● **What this task involves**: Nothing but the records beneath, reproduced exactly, should appear in the answer.

● **The records**:
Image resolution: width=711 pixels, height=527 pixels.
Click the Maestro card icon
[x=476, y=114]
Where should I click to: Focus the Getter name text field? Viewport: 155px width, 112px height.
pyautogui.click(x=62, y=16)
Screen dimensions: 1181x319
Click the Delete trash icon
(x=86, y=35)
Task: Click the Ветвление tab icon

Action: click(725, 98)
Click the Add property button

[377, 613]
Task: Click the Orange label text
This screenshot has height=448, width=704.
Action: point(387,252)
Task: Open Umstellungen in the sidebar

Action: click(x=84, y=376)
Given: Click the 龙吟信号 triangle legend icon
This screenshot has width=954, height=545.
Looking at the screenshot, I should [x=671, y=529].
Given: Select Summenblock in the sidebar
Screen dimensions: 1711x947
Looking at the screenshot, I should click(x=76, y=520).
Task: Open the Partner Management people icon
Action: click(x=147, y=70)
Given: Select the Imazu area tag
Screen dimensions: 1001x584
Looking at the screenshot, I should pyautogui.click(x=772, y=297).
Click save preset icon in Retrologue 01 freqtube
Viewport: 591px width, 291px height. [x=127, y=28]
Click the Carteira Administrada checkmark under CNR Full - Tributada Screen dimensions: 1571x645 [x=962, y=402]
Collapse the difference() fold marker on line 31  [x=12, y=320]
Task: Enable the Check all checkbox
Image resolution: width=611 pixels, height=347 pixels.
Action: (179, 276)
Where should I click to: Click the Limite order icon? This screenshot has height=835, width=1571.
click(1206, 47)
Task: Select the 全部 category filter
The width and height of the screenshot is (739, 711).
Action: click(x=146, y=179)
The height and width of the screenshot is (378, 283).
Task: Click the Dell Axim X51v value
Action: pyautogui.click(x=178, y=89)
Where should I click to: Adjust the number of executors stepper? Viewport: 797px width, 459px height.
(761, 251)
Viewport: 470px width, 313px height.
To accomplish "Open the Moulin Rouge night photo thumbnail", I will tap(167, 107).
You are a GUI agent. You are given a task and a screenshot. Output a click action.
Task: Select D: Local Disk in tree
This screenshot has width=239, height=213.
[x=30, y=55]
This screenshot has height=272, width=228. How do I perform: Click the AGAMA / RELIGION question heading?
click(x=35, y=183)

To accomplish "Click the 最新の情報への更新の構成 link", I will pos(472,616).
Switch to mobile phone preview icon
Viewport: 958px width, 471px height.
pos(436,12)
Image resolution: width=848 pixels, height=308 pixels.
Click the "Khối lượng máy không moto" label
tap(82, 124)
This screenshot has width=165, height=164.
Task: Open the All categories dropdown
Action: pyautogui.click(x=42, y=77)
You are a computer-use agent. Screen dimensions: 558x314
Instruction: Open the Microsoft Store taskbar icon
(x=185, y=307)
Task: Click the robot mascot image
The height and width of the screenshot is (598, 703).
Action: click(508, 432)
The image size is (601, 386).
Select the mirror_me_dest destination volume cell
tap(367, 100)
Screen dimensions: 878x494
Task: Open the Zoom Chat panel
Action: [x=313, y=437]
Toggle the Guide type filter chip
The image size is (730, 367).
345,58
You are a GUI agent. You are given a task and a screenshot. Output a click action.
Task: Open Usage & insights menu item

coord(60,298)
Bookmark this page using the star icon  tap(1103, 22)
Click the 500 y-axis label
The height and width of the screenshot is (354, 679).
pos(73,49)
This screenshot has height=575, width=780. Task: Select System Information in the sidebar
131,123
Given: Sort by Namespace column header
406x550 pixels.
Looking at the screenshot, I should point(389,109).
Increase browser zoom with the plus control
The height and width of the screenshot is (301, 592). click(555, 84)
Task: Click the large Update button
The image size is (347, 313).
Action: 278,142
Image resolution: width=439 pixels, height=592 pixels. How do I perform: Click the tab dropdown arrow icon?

● **Written reply**:
Image resolution: width=711 pixels, height=527 pixels.
Click the Maestro card icon
[x=476, y=114]
Where should I click to: Focus the Getter name text field? Viewport: 155px width, 112px height.
pyautogui.click(x=62, y=16)
Screen dimensions: 1181x319
Click the Delete trash icon
(x=86, y=35)
Task: Click the Ветвление tab icon

Action: click(725, 98)
Click the Add property button

[377, 613]
Task: Click the Orange label text
This screenshot has height=448, width=704.
Action: point(387,252)
Task: Open Umstellungen in the sidebar

Action: click(x=84, y=376)
Given: Click the 龙吟信号 triangle legend icon
This screenshot has width=954, height=545.
Looking at the screenshot, I should [x=671, y=529].
Given: Select Summenblock in the sidebar
Screen dimensions: 1711x947
Looking at the screenshot, I should click(x=76, y=520).
Task: Open the Partner Management people icon
Action: click(x=147, y=70)
Given: Select the Imazu area tag
Screen dimensions: 1001x584
Looking at the screenshot, I should pyautogui.click(x=772, y=297).
Click save preset icon in Retrologue 01 freqtube
Viewport: 591px width, 291px height. [x=127, y=28]
Click the Carteira Administrada checkmark under CNR Full - Tributada Screen dimensions: 1571x645 [x=962, y=402]
Collapse the difference() fold marker on line 31  [x=12, y=320]
Task: Enable the Check all checkbox
Image resolution: width=611 pixels, height=347 pixels.
Action: (179, 276)
Where should I click to: Click the Limite order icon? This screenshot has height=835, width=1571.
click(1206, 47)
Task: Select the 全部 category filter
The width and height of the screenshot is (739, 711).
Action: click(x=146, y=179)
The height and width of the screenshot is (378, 283).
Task: Click the Dell Axim X51v value
Action: pyautogui.click(x=178, y=89)
Where should I click to: Adjust the number of executors stepper? Viewport: 797px width, 459px height.
(761, 251)
Viewport: 470px width, 313px height.
To accomplish "Open the Moulin Rouge night photo thumbnail", I will tap(167, 107).
You are a GUI agent. You are given a task and a screenshot. Output a click action.
Task: Select D: Local Disk in tree
This screenshot has width=239, height=213.
[x=30, y=55]
This screenshot has height=272, width=228. How do I perform: Click the AGAMA / RELIGION question heading?
click(x=35, y=183)

To accomplish "Click the 最新の情報への更新の構成 link", I will pos(472,616).
Switch to mobile phone preview icon
Viewport: 958px width, 471px height.
pos(436,12)
Image resolution: width=848 pixels, height=308 pixels.
Click the "Khối lượng máy không moto" label
tap(82, 124)
This screenshot has width=165, height=164.
Task: Open the All categories dropdown
Action: pyautogui.click(x=42, y=77)
You are a computer-use agent. Screen dimensions: 558x314
Instruction: Open the Microsoft Store taskbar icon
(x=185, y=307)
Task: Click the robot mascot image
The height and width of the screenshot is (598, 703).
Action: click(508, 432)
The image size is (601, 386).
Select the mirror_me_dest destination volume cell
tap(367, 100)
Screen dimensions: 878x494
Task: Open the Zoom Chat panel
Action: [x=313, y=437]
Toggle the Guide type filter chip
The image size is (730, 367).
345,58
You are a GUI agent. You are given a task and a screenshot. Output a click action.
Task: Open Usage & insights menu item

coord(60,298)
Bookmark this page using the star icon  tap(1103, 22)
Click the 500 y-axis label
The height and width of the screenshot is (354, 679).
pos(73,49)
This screenshot has height=575, width=780. Task: Select System Information in the sidebar
131,123
Given: Sort by Namespace column header
406x550 pixels.
Looking at the screenshot, I should point(389,109).
Increase browser zoom with the plus control
The height and width of the screenshot is (301, 592). click(555, 84)
Task: Click the large Update button
The image size is (347, 313).
Action: 278,142
Image resolution: width=439 pixels, height=592 pixels. How do I perform: Click the tab dropdown arrow icon?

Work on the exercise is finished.